The Truth About Alice by Jennifer Mathieu

5/26/2015

Suni



Everyone has a lot to say about Alice Franklin, and it’s stopped mattering whether it’s true.
The rumors started at a party when Alice supposedly had sex with two guys in one night. When school starts everyone almost forgets about Alice until one of those guys, super-popular Brandon, dies in a car wreck that was allegedly all Alice’s fault. Now the only friend she has is a boy who may be the only other person who knows the truth, but is too afraid to admit it. Told from the perspectives of popular girl Elaine, football star Josh, former outcast Kelsie, and shy genius Kurt, we see how everyone has a motive to bring – and keep – Alice down.





Thoughts
So here’s a typical small town where everyone knows everyone, especially each others business. Alice Franklin is the designated town slut after rumor spread that she slept with two guys in a party. The story is being told in the recollection of four Healy high school students, with the one last chapter saved for Alice.

The truth is not all of the rumors are true. As much as I wanted Alice to defend herself and be all bad ass and prove the hell out of the people wrong, I know that hiding in that big, old sweater was the closest thing to reality that a teenager like Alice would do, of course she could have dropped out but where else would she go? Thank goodness the story did not resort to a more extreme and permanent fix.

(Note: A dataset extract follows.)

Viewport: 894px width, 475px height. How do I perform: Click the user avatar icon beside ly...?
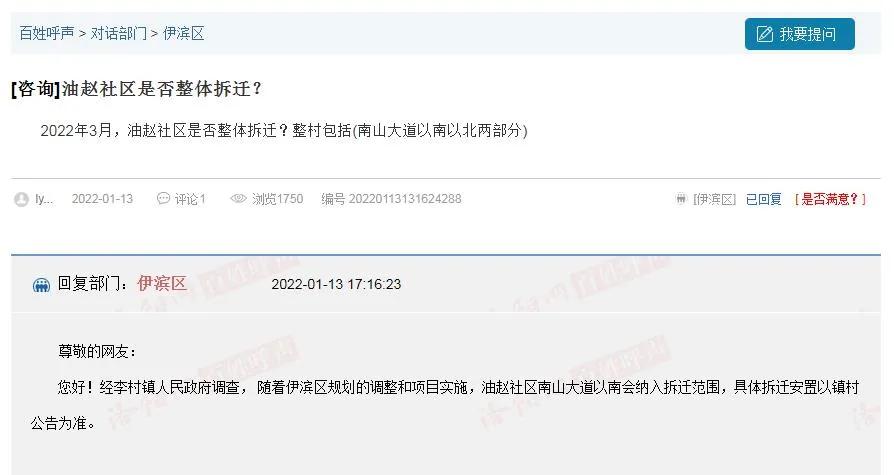(x=21, y=199)
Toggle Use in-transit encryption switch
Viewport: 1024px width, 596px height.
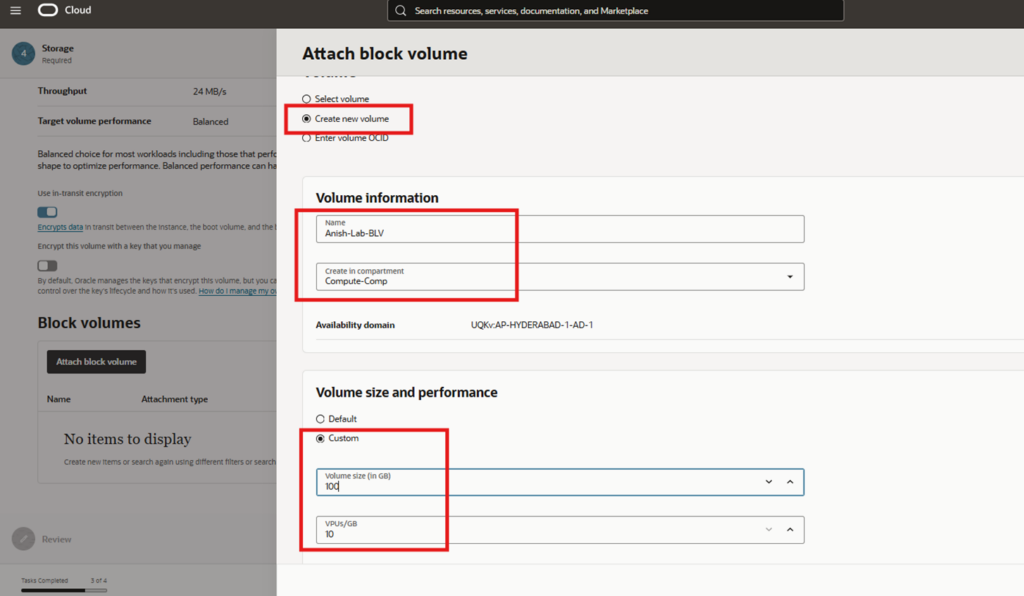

This is reality. Everything that was said in the book by these fictional teenagers are the truth. As readers we are given the chance to take a glimpse of the inner workings in a teenagers’ thoughts and feelings. Parents should read it, to understand, if only a little, of what teenagers go through on a regular basis.

You have to hand it to Alice, with everything that’s going on in her life, and without a support system (what mother?), she’s one strong girl. She survived because she couldn’t care less what people say and think, yet I couldn’t understand why she hid herself under the hood of a big sweater? Probably to avoid awkward eye contact? Make herself invisible?

The author had done such a great job in building up her characters. They truly are a symbol of each kind of teenager: the popular, the jock, the nerd, and the outcasts. I wish there wouldn’t be these kind of labels anymore, but alas they do exist and I think it’s hard to reform from it.

Here’s the thing, if we show our kids that we love them, then they wouldn’t have been finding love in all the wrong places. That’s easy enough to say, but unfortunately we don’t know every family’s story. If this story had had a much lighter theme to it, I would’ve loved this quiet, small town of Healy and its citizen.